*Word and element location items*
+++

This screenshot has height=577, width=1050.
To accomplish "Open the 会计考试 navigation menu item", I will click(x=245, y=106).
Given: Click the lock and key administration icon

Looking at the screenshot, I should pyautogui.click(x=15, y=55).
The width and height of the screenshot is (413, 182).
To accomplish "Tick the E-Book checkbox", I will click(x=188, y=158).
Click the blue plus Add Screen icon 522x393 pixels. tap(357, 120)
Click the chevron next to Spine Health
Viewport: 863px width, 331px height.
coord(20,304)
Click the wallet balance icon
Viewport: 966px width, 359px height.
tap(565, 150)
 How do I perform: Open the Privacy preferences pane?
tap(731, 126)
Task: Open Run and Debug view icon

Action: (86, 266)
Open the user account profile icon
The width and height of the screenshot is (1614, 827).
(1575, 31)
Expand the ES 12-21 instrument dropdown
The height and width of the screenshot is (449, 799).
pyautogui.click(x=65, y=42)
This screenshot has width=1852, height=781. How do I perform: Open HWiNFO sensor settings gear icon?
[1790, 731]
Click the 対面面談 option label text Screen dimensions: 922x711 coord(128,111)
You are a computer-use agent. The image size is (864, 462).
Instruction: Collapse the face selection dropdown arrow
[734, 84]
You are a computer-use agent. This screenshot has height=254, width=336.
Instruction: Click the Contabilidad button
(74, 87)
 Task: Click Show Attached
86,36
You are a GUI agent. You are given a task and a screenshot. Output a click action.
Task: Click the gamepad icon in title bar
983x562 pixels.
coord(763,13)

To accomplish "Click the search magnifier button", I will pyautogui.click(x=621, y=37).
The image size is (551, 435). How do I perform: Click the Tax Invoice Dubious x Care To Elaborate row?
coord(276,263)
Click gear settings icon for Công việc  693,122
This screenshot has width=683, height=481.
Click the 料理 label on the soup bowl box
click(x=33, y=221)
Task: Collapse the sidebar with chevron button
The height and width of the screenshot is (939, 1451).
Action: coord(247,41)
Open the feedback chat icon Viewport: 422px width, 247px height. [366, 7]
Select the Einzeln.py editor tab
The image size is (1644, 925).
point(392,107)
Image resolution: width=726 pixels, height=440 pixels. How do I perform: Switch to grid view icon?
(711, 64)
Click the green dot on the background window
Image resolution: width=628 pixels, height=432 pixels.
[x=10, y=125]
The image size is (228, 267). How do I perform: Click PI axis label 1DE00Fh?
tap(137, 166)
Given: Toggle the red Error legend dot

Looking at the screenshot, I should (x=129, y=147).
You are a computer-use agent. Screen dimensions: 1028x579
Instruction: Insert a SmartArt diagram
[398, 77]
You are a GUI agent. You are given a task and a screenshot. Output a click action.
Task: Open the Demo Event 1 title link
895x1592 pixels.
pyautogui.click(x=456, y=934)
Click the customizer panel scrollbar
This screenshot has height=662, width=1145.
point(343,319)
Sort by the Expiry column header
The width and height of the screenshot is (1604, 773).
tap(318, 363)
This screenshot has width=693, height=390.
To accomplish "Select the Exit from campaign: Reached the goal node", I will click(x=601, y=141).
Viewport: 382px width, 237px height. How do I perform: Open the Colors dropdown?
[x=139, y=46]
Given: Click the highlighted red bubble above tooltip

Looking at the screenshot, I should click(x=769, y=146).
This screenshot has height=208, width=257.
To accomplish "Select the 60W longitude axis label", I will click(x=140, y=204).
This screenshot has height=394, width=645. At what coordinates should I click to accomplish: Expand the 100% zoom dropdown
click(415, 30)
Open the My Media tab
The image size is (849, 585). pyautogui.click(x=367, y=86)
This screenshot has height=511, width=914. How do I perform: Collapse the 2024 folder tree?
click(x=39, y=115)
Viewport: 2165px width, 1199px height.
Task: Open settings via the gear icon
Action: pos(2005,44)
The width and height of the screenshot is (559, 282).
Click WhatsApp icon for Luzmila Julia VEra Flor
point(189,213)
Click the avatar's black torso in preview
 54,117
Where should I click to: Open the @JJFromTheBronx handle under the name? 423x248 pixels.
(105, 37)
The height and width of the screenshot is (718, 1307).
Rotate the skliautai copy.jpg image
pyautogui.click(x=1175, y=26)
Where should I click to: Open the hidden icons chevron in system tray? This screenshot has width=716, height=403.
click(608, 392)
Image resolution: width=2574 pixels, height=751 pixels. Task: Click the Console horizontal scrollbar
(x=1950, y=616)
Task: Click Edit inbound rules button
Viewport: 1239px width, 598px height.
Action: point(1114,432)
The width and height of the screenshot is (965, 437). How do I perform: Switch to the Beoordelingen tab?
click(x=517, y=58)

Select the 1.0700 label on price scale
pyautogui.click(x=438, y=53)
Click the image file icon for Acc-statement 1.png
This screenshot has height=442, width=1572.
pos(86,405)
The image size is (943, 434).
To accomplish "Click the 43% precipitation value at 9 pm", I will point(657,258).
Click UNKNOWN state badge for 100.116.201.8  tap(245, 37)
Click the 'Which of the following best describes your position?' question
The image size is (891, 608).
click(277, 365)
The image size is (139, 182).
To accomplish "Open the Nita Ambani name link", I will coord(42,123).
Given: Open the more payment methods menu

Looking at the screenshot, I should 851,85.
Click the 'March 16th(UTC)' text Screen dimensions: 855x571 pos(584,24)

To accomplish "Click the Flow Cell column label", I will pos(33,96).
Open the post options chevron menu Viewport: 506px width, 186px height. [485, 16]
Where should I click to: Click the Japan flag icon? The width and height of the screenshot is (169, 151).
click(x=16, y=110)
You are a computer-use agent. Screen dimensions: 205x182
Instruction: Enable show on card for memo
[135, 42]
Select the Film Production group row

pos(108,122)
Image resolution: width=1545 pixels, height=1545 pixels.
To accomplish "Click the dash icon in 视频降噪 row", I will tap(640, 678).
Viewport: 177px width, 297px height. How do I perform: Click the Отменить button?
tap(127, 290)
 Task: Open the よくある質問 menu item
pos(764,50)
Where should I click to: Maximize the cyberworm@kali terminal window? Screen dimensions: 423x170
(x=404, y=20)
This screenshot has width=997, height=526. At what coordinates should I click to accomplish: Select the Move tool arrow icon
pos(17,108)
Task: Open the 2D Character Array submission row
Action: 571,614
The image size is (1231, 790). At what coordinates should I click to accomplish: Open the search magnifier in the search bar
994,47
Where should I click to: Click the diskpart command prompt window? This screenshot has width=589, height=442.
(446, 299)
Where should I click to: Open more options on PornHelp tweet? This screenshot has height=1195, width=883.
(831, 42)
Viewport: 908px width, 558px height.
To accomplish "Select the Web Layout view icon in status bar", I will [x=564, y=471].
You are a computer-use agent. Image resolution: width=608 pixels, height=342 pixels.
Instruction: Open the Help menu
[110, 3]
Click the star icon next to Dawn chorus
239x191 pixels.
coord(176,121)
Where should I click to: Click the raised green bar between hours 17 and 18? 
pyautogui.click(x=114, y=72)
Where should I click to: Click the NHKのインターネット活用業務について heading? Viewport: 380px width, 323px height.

+++

*Problem details*
Copy out, unchanged, the lines of the items above from the first line up to and including the line containing "Looking at the screenshot, I should pyautogui.click(x=15, y=55).".

*Full response*
This screenshot has height=577, width=1050.
To accomplish "Open the 会计考试 navigation menu item", I will click(x=245, y=106).
Given: Click the lock and key administration icon

Looking at the screenshot, I should pyautogui.click(x=15, y=55).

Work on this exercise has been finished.